Background: There is increasing evidence that the presence of a pre-operative systemic inflammatory response (SIR) independently predicts poor long-term outcome in patients with colorectal cancer (CRC). Socioeconomic deprivation was reported to correlate with the presence of the SIR and to independently predict poor outcome following primary CRC resection.
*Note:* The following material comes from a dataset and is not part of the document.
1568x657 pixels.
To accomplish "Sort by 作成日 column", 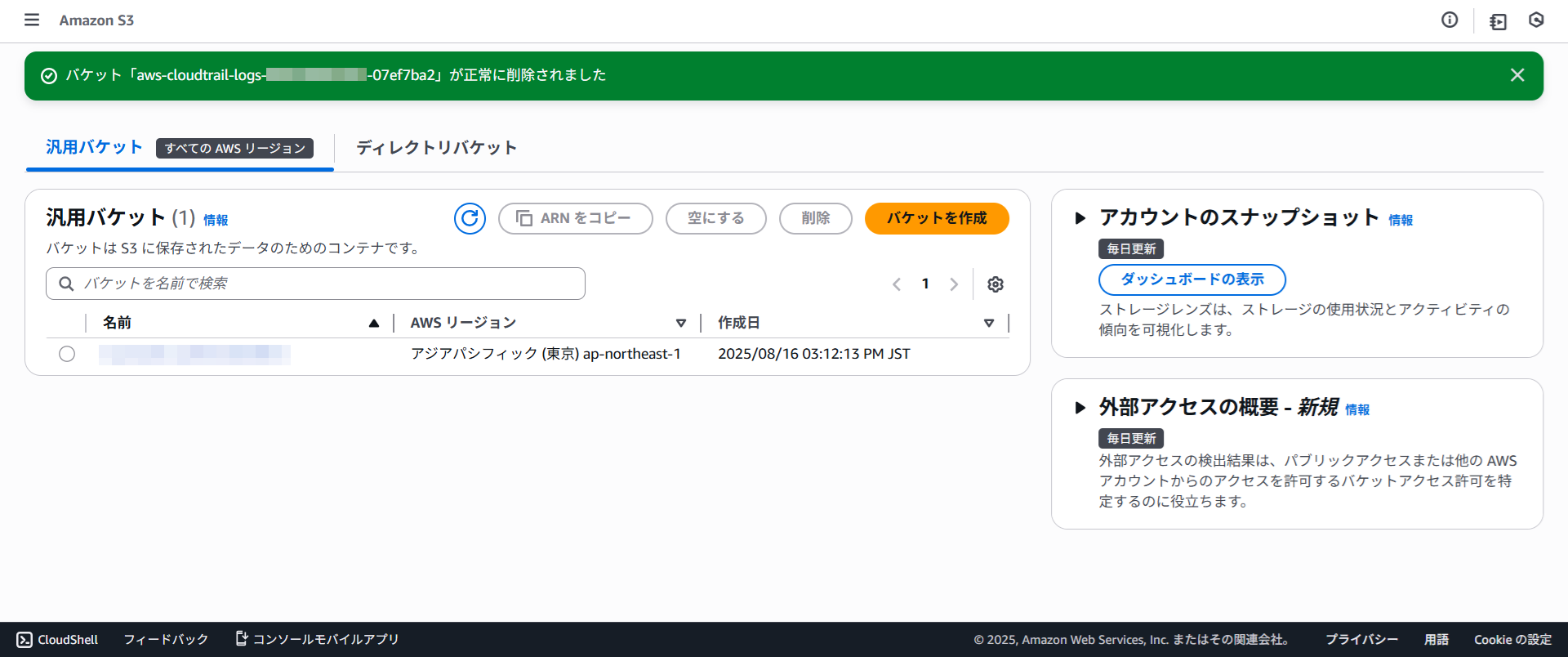I will 988,324.
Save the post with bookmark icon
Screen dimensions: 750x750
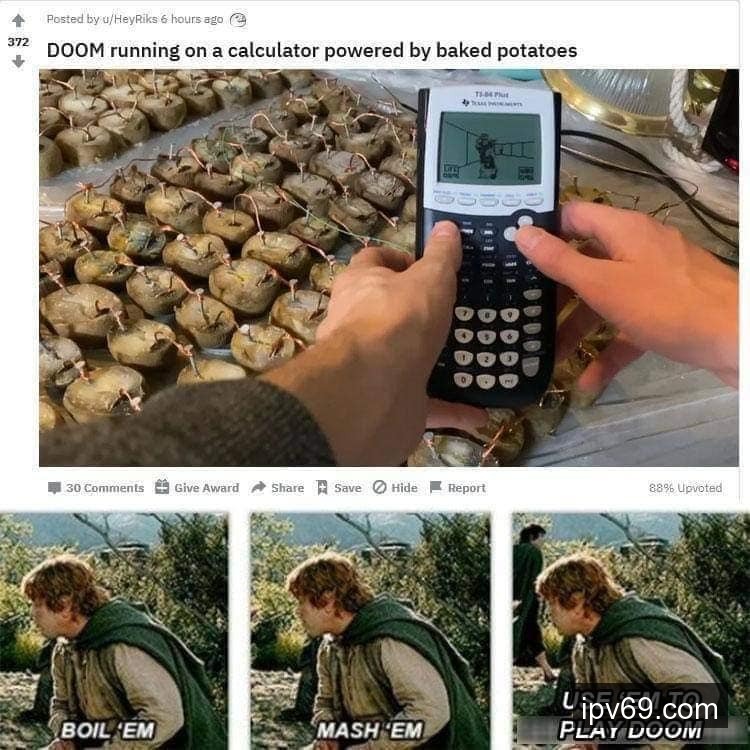pyautogui.click(x=322, y=488)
The aim of this study was to determine the prognostic value of pre-operative systemic inflammatory biomarkers and socioeconomic deprivation in patients undergoing resection of colorectal liver metastases (CLM) and to examine correlations between these variables in this context.
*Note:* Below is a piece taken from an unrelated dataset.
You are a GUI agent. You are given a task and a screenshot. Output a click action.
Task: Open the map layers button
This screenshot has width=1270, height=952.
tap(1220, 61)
Patients and methods: Clinicopathological data, including the Memorial Sloan-Kettering Cancer Centre Clinical Risk Score (CRS), were obtained from a prospectively maintained database for 174 patients who underwent hepatectomy for CLM between January 2000 and December 2005 at a single United Kingdom (UK) tertiary referral hepatobiliary centre. Inflammatory biomarkers (total and differential leucocyte counts, neutrophil-lymphocyte ratio, platelet count, haemoglobin, and serum albumin) were measured from routine pre-operative blood tests. Socioeconomic deprivation was measured using the Carstairs deprivation score.

Results: On multivariable analysis, poor CRS (3-5), high neutrophil count (>6.0 x 10(9)/l) and low serum albumin (<40g/dl) were the only independent predictors of shortened overall survival following metastasectomy, with neutrophil count representing the greatest relative risk of death. These factors were also the only independent predictors of shortened disease-free survival following hepatectomy. Socioeconomic deprivation was associated with neither systemic inflammation nor long-term outcome in this context.

Conclusions: The presence of a pre-operative systemic inflammatory response, but not socioeconomic deprivation, independently predicts shortened survival following resection of CLM.